Il n'a pas marchandé, lui. " Tandis qu'il subsistait dans la forme de Dieu, dit saint Paul, il ne s'attacha pas jalousement à l'égalité avec Dieu, mais il s'anéantit lui-même en prenant la forme de l'esclave, c'est-à-dire en devenant semblable aux hommes. Par tout ce qui paraissait de lui faisant l'impression d'être un homme, il s'humilia lui-même et se rendit obéissant jusqu'à la mort et à la mort de la croix . "

   Les âmes en qui l'amour de Dieu a triomphé du péché et de ses convoitises et qui progressent dans la vertu trouvent leur modèle dans cet autre mage à la cassette entr'ouverte qui marche tout droit vers Notre-Seigneur. Il s'incline déjà, met un genou à terre et quitte sa couronne. Il faut faire l'effort pour avancer peu à peu,  à pas d'amour toujours plus grands. Celui-là est parvenu à l'âge mur. Ce n'est que tardivement, après avoir longuement persévéré dans l'effort, que l'on approche de la perfection.

   Il y est arrivé, ce troisième, le vieillard à cheveux blancs, à longue barbe blanche. Voyez-le, prosterné devant Jésus que Marie, siège de la divine Sagesse, lui présente et qui lui tend lui-même ses petits bras. De tous ses yeux le bon vieillard regarde le divin Enfant. De tout son coeur il lui baise les pieds.

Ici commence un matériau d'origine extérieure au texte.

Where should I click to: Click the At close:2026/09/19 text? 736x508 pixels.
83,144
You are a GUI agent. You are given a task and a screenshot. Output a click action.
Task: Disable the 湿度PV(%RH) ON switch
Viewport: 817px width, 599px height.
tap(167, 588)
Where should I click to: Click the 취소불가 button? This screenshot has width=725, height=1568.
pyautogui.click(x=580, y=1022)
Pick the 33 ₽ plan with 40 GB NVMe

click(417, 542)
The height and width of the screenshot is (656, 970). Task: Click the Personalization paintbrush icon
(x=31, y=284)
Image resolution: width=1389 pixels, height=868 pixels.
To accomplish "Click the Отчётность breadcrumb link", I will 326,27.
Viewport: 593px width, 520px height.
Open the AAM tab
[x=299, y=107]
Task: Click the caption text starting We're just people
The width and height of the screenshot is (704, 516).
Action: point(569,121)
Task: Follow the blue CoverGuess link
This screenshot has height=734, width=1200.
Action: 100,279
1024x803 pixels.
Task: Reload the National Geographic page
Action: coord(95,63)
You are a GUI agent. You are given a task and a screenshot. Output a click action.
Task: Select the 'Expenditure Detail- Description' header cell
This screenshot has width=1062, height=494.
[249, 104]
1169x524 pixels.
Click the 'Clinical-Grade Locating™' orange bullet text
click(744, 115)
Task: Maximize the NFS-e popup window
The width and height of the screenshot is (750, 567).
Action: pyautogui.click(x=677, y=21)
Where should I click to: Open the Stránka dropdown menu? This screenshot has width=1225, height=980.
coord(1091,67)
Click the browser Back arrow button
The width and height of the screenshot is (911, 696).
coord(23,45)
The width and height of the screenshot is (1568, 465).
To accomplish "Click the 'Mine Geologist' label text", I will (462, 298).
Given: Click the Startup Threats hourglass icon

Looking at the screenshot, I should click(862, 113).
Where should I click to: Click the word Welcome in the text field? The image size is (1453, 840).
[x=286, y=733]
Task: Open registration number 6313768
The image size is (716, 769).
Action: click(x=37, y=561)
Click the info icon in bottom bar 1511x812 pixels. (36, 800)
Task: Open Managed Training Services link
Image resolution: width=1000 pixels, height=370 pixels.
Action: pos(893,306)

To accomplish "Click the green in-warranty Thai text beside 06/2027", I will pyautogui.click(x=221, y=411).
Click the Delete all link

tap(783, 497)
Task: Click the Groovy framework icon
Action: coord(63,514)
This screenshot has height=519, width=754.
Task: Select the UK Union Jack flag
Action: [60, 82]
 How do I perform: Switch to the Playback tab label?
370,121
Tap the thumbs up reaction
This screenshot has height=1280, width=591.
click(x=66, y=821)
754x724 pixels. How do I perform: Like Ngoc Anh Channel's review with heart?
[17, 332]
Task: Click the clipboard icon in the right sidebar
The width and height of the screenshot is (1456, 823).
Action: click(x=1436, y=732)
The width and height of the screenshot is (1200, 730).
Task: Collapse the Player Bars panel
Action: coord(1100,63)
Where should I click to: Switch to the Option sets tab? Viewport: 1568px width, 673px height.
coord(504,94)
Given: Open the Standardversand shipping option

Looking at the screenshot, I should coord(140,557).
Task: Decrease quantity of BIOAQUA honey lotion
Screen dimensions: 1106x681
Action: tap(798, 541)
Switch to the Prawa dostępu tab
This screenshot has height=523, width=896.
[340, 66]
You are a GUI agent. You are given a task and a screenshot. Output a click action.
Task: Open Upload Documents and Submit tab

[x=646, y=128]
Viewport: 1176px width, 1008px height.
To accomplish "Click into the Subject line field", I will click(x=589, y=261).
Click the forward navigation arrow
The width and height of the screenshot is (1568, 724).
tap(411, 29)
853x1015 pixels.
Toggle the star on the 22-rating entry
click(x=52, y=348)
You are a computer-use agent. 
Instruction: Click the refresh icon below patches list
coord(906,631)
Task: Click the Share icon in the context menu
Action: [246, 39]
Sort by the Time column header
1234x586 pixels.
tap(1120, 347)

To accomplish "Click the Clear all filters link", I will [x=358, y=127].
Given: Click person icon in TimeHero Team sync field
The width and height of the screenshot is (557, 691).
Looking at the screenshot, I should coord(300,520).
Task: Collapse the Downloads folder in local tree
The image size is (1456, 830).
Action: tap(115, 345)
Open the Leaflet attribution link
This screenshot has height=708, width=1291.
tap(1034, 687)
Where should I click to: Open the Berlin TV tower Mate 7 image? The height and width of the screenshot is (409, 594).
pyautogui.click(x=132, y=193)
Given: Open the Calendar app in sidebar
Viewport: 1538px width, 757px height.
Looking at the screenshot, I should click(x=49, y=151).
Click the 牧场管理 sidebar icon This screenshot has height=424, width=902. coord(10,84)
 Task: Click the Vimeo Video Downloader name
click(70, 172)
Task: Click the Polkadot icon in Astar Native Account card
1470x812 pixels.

   Ah! il est détaché de tous les biens d'ici-bas , comme le signifie cette couronne qu'il a déposée par terre! Il ne pense plus qu'à une chose, s'unir à Dieu toujours plus. Il n'a qu'un désir, mourir pour demeurer avec le Christ. C'est l'état des parfaits, tel que nous le décrit saint Thomas d'Aquin.